Analysis: DUP disaster averted but all is not well within unionism

DUP leader Sir Jeffrey Donaldson. Picture by Liam McBurney/PA
DUP leader Sir Jeffrey Donaldson. Picture by Liam McBurney/PA

Less than a decade ago, the DUP emerged from the local government election by far the biggest party in the north's council chambers with 130 seats to Sinn Féin's 105. In many ways, that election was Peter Robinson's last hurrah. Within 18 months he had stepped down as DUP leader and was succeeded by Arlene Foster, which is arguably the point when the rot set in. The collapse in the DUP vote some predicted in the wake of Brexit and the RHI scandal has never quite materialised and is mostly wishful thinking. Yet undeniably, support for the party that was top dog in the post-St Andrews era has been sliding steadily. There's every likelihood that in a repeat of last May's assembly election, the DUP will be superseded for the first time this weekend by Sinn Féin as the largest party in local government. For an illustration of a slowly waning DUP look to Lisburn & Castlereagh, much of it part of Sir Jeffrey Donaldson's constituency, where the party's Scott Carson, currently serving as mayor, lost his seat in Lisburn North. In Derry & Strabane Council's Waterside DEA, the party's vote slipped by 6 percentage points, most migrating to its main unionist rival. It's not a disaster but neither is it a ringing endorsement of the present Stormont boycott. 

Sir Jeffrey will inevitably blame a shredding of the unionist vote but this is to incorrectly suggest unionism was at some stage monolithic. The reality is that the pool in which all capital-U unionist parties are fishing is getting smaller – hence the DUP and UUP vote is shrinking commensurately, while the TUV's fluctuates from poll-to-poll. 

Ironically, most unionists will acknowledge this, alongside the need to reach beyond unionism's traditional base, yet putting such a strategy into practice is always met with resistance. Even Doug Beattie in the traditionally more liberal UUP, has difficulty keeping a sizeable reactionary element on board.    

On the eve of Thursday's election, Sir Jeffrey Donaldson told us that this poll was about strengthening the DUP's hand to enable the party to "finish the job of restoring Northern Ireland’s place in the United Kingdom". The message was of course about maximising votes but in many ways it was a deliberately ambiguous one. The DUP leader has been quizzed on what exactly his party requires but always bats the ball back into the British government's court, saying commitments made in 2020's New Decade New Approach deal need to be honoured. It's a situation that typifies where the DUP finds itself presently. It remains the dominant party in unionism and there's little to suggest it will relinquish that position any time soon but there's a quiet realisation that something needs to change. 
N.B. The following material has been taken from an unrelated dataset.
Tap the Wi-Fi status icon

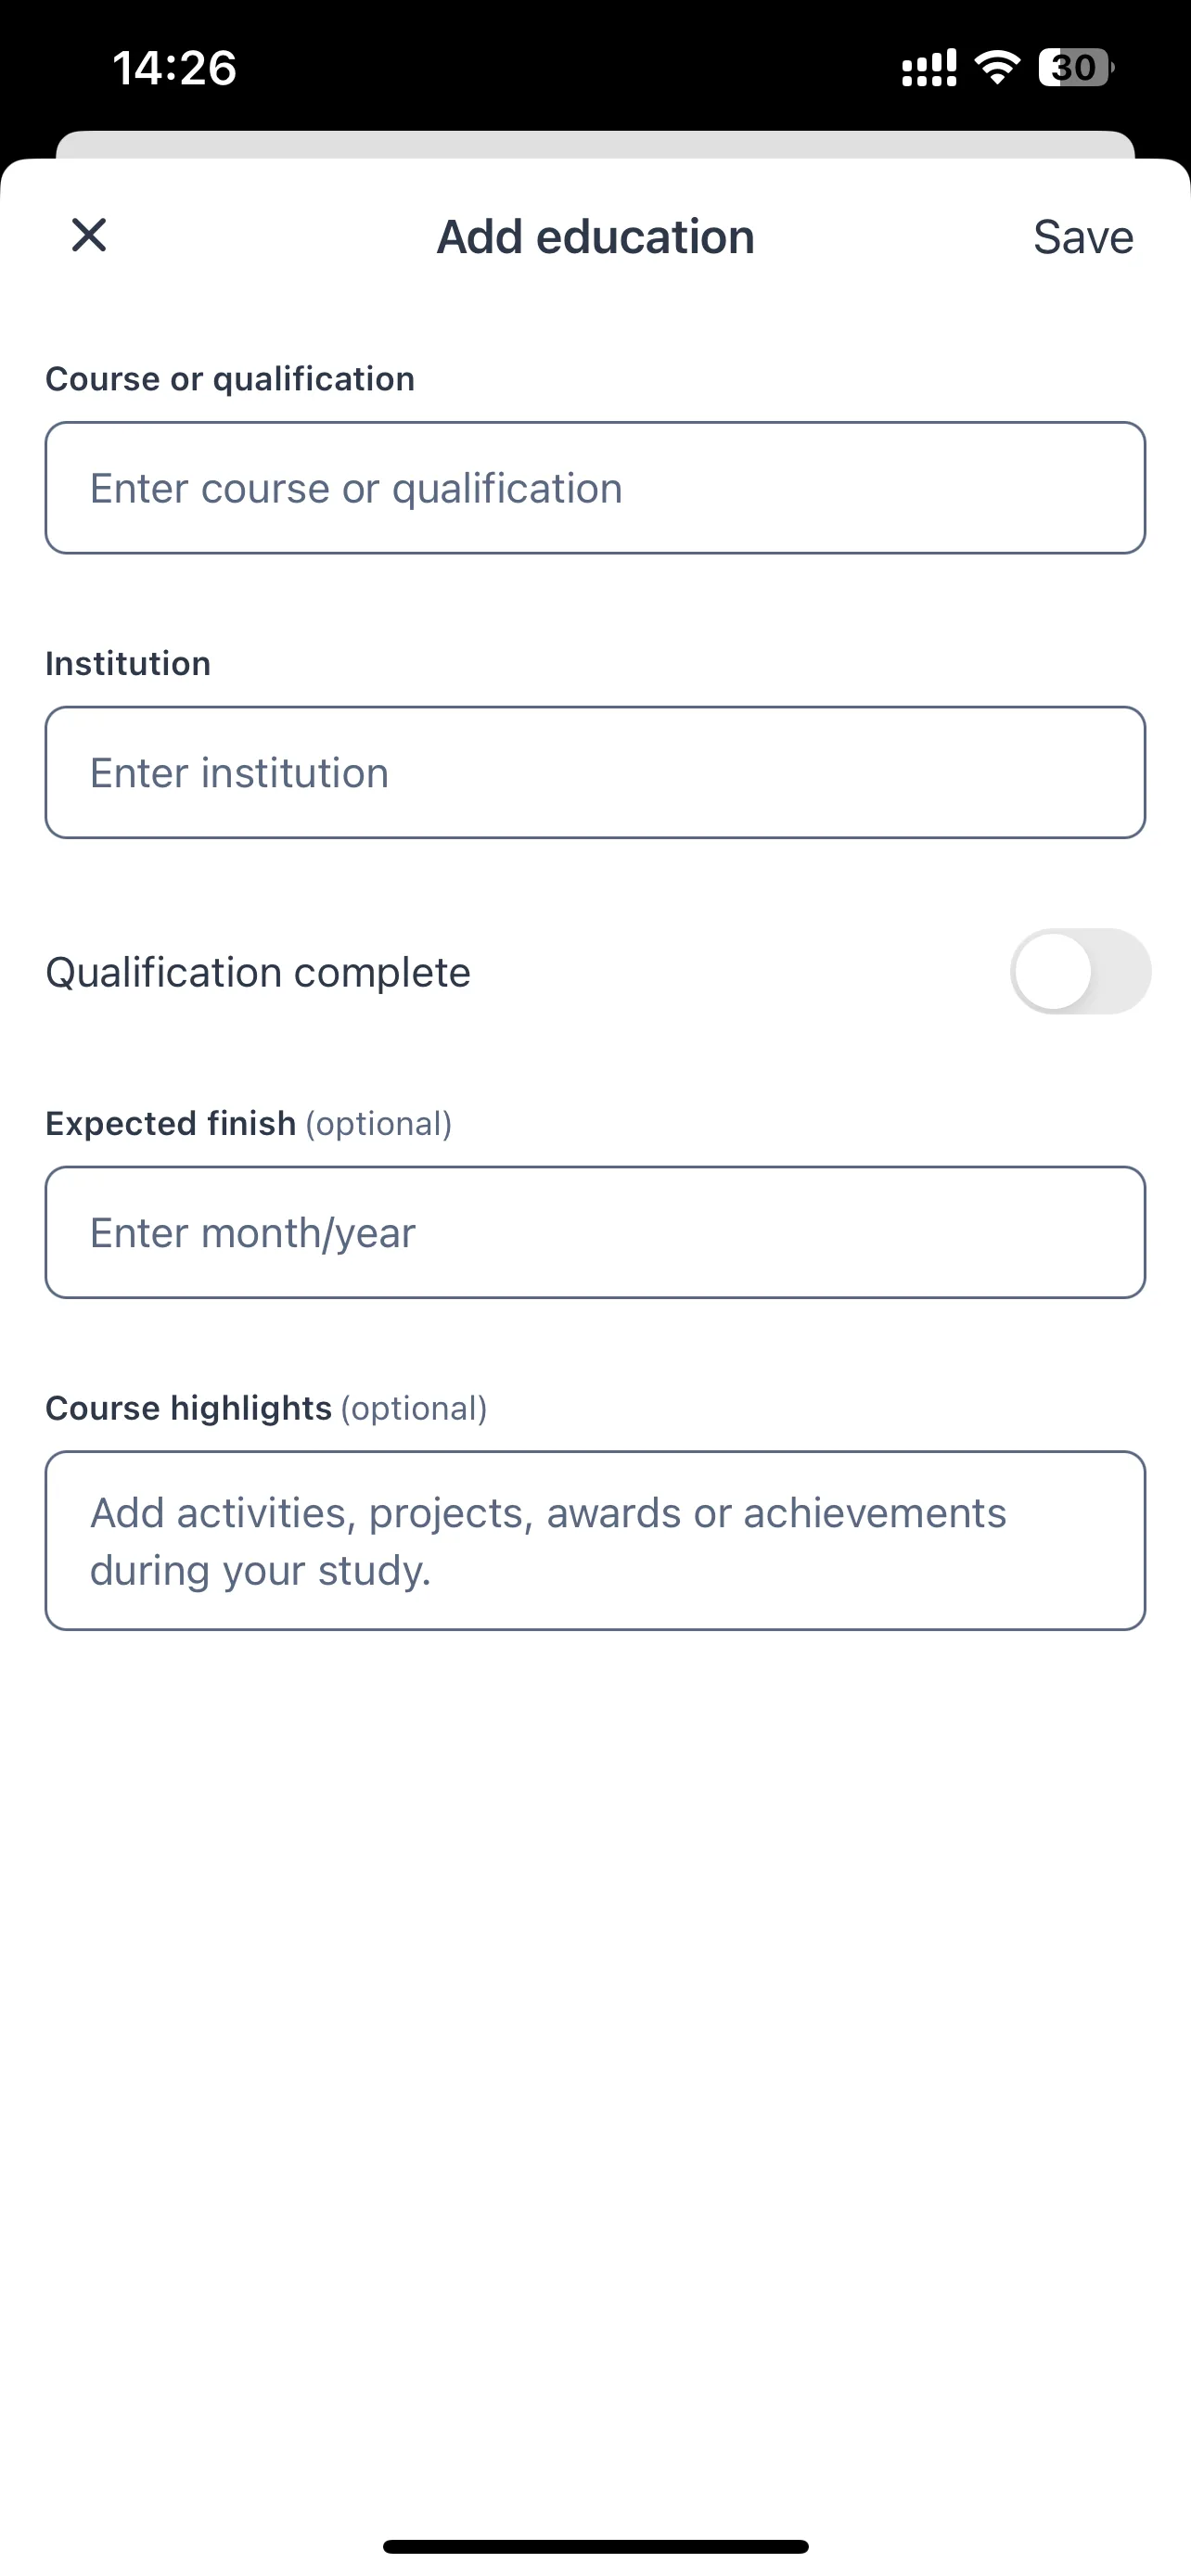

Only when all the votes are counted can we assess where this election leaves the DUP and how it will influence its next step. There is a growing expectation that the assembly will return in the autumn – a message sent categorically by voters for non-unionist parties. It's less clear what message the unionist electorate are sending. We can assume Sir Jeffrey and his leadership team have already made up their mind and will use this result expediently as an endorsement of whatever they choose to do. If that sounds confusing or perhaps contradictory, that's because the DUP currently is confused and knows that the more it seeks to frustrate the restoration of Stormont, the more questions its supporters will ask.